To do:
The records below must be duplicated exactly, character for character.

◆ ◆ ◆ ◆

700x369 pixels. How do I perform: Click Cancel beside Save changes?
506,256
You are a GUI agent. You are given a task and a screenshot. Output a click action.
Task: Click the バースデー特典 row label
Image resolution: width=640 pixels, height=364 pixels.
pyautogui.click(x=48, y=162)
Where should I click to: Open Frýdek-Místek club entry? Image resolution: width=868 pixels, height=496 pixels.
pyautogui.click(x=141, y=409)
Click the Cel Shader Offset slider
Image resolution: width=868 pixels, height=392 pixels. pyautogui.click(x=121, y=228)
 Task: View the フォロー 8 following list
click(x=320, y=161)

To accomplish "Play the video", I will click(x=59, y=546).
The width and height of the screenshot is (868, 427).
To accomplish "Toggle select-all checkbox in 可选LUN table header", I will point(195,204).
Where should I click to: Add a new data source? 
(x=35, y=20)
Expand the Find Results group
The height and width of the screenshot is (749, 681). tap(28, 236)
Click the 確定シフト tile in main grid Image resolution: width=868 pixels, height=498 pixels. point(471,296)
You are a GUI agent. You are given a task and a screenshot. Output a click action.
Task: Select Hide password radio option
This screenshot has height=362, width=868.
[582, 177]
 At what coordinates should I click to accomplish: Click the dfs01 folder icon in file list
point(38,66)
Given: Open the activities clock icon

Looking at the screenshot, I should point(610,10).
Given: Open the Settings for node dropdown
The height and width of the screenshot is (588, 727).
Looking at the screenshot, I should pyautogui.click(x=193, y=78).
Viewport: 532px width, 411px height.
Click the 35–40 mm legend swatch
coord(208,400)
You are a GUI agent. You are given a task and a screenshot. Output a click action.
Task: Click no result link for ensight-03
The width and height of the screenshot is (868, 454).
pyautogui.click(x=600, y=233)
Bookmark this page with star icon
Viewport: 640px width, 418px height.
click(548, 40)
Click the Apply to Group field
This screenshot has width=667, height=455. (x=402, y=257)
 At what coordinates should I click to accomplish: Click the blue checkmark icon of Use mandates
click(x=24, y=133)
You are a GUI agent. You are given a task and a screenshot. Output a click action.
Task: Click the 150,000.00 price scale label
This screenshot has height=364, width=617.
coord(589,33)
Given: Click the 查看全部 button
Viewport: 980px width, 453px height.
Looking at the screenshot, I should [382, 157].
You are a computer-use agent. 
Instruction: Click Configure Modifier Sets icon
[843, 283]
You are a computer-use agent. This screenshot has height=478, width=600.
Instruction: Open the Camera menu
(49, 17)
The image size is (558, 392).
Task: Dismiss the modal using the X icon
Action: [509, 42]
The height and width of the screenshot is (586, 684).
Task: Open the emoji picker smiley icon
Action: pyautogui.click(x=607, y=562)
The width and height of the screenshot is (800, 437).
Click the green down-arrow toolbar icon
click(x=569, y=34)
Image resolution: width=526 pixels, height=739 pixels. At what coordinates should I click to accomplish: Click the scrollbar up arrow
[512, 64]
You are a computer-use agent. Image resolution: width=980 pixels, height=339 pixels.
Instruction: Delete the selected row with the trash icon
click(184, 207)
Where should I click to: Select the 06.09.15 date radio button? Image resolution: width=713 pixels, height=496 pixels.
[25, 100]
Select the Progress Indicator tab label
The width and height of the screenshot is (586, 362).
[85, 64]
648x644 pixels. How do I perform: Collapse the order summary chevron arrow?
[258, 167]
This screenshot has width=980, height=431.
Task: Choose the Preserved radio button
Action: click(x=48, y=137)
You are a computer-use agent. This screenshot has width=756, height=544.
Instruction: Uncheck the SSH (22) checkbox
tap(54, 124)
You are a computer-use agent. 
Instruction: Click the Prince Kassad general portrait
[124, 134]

◆ ◆ ◆ ◆

Your response:
700x369 pixels. How do I perform: Click Cancel beside Save changes?
506,256
You are a GUI agent. You are given a task and a screenshot. Output a click action.
Task: Click the バースデー特典 row label
Image resolution: width=640 pixels, height=364 pixels.
pyautogui.click(x=48, y=162)
Where should I click to: Open Frýdek-Místek club entry? Image resolution: width=868 pixels, height=496 pixels.
pyautogui.click(x=141, y=409)
Click the Cel Shader Offset slider
Image resolution: width=868 pixels, height=392 pixels. pyautogui.click(x=121, y=228)
 Task: View the フォロー 8 following list
click(x=320, y=161)

To accomplish "Play the video", I will click(x=59, y=546).
The width and height of the screenshot is (868, 427).
To accomplish "Toggle select-all checkbox in 可选LUN table header", I will point(195,204).
Where should I click to: Add a new data source? 
(x=35, y=20)
Expand the Find Results group
The height and width of the screenshot is (749, 681). tap(28, 236)
Click the 確定シフト tile in main grid Image resolution: width=868 pixels, height=498 pixels. point(471,296)
You are a GUI agent. You are given a task and a screenshot. Output a click action.
Task: Select Hide password radio option
This screenshot has height=362, width=868.
[582, 177]
 At what coordinates should I click to accomplish: Click the dfs01 folder icon in file list
point(38,66)
Given: Open the activities clock icon

Looking at the screenshot, I should point(610,10).
Given: Open the Settings for node dropdown
The height and width of the screenshot is (588, 727).
Looking at the screenshot, I should pyautogui.click(x=193, y=78).
Viewport: 532px width, 411px height.
Click the 35–40 mm legend swatch
coord(208,400)
You are a GUI agent. You are given a task and a screenshot. Output a click action.
Task: Click no result link for ensight-03
The width and height of the screenshot is (868, 454).
pyautogui.click(x=600, y=233)
Bookmark this page with star icon
Viewport: 640px width, 418px height.
click(548, 40)
Click the Apply to Group field
This screenshot has width=667, height=455. (x=402, y=257)
 At what coordinates should I click to accomplish: Click the blue checkmark icon of Use mandates
click(x=24, y=133)
You are a GUI agent. You are given a task and a screenshot. Output a click action.
Task: Click the 150,000.00 price scale label
This screenshot has height=364, width=617.
coord(589,33)
Given: Click the 查看全部 button
Viewport: 980px width, 453px height.
Looking at the screenshot, I should [382, 157].
You are a computer-use agent. 
Instruction: Click Configure Modifier Sets icon
[843, 283]
You are a computer-use agent. This screenshot has height=478, width=600.
Instruction: Open the Camera menu
(49, 17)
The image size is (558, 392).
Task: Dismiss the modal using the X icon
Action: [509, 42]
The height and width of the screenshot is (586, 684).
Task: Open the emoji picker smiley icon
Action: pyautogui.click(x=607, y=562)
The width and height of the screenshot is (800, 437).
Click the green down-arrow toolbar icon
click(x=569, y=34)
Image resolution: width=526 pixels, height=739 pixels. At what coordinates should I click to accomplish: Click the scrollbar up arrow
[512, 64]
You are a computer-use agent. Image resolution: width=980 pixels, height=339 pixels.
Instruction: Delete the selected row with the trash icon
click(184, 207)
Where should I click to: Select the 06.09.15 date radio button? Image resolution: width=713 pixels, height=496 pixels.
[25, 100]
Select the Progress Indicator tab label
The width and height of the screenshot is (586, 362).
[85, 64]
648x644 pixels. How do I perform: Collapse the order summary chevron arrow?
[258, 167]
This screenshot has width=980, height=431.
Task: Choose the Preserved radio button
Action: click(x=48, y=137)
You are a computer-use agent. This screenshot has width=756, height=544.
Instruction: Uncheck the SSH (22) checkbox
tap(54, 124)
You are a computer-use agent. 
Instruction: Click the Prince Kassad general portrait
[124, 134]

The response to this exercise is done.